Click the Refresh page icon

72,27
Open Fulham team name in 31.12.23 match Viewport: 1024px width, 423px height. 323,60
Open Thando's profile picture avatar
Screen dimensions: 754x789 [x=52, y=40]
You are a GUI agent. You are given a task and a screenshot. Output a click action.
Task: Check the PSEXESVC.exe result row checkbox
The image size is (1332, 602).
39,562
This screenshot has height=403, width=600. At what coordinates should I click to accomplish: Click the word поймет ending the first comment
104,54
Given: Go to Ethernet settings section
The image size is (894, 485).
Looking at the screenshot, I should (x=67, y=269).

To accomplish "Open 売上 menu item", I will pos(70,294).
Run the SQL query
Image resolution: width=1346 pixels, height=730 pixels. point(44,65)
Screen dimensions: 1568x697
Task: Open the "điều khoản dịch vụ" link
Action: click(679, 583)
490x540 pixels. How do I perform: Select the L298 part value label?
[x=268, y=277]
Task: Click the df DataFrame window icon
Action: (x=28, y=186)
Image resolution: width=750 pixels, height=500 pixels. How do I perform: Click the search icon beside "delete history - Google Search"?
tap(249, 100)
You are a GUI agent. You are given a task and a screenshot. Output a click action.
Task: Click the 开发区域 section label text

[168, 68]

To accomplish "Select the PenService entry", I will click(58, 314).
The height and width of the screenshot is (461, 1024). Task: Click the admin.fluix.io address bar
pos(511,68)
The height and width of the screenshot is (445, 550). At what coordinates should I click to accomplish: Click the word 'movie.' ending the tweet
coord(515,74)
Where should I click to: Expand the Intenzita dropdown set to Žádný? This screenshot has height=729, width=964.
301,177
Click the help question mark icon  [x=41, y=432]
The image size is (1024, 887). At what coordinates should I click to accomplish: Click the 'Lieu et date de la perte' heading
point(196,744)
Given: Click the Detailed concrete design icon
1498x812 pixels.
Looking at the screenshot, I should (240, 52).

:: EXERCISE PROMPT ::
If a line in the records contains the word "will", copy it out.

:: TASK OUTPUT ::
To accomplish "Open 売上 menu item", I will pos(70,294).
To accomplish "Select the PenService entry", I will click(58, 314).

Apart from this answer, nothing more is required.